The Standard Problem of Nonlocal Thermodynamic Equilibrium Radiative Transfer in the Rovibrational Band of the Planetary Atmosphere

Abstract

The standard problem of radiative transfer in a rovibrational band is formulated for an optically semi-infinite plane-parallel planetary atmosphere using a model of a linear molecule with two vibrational states. The solution of the problem describes the variation with height of the population of the excited vibrational state due to the existence of the upper boundary of the atmosphere. We seek this solution as a function of the specially introduced dimensionless parameters—the atmosphere depth and four similarity parameters—and study it for the parameter values that can be realized in the planetary atmospheres, including the atmospheres of extrasolar planets. It is shown that an increase in the optical density of the atmosphere can reduce the population of an excited vibrational state in the band at the upper boundary of the atmosphere by as much as several orders of magnitude as compared to the population corresponding to the “optically thin band” limit. The anomalous decrease in the opacity of the atmosphere, when only several lines of the band are involved in radiative transfer, is predicted.

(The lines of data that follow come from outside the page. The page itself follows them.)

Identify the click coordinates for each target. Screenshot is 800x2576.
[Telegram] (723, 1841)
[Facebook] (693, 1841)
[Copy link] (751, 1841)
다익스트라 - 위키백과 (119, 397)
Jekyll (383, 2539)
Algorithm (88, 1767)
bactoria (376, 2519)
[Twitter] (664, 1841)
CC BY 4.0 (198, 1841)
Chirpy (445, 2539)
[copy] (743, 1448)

We also determined the accuracy of calculating the population in the approximation of the Doppler line profile. An approximate formula is obtained for the dimensionless height of the boundary of the layer in which the local thermodynamic equilibrium exists for vibrational states. We propose a model and the formula following from this model to roughly evaluate the decrease in this height due to the impact on the population of additional radiative transitions between the state being considered and the underlying state belonging to another vibrational mode of the molecule.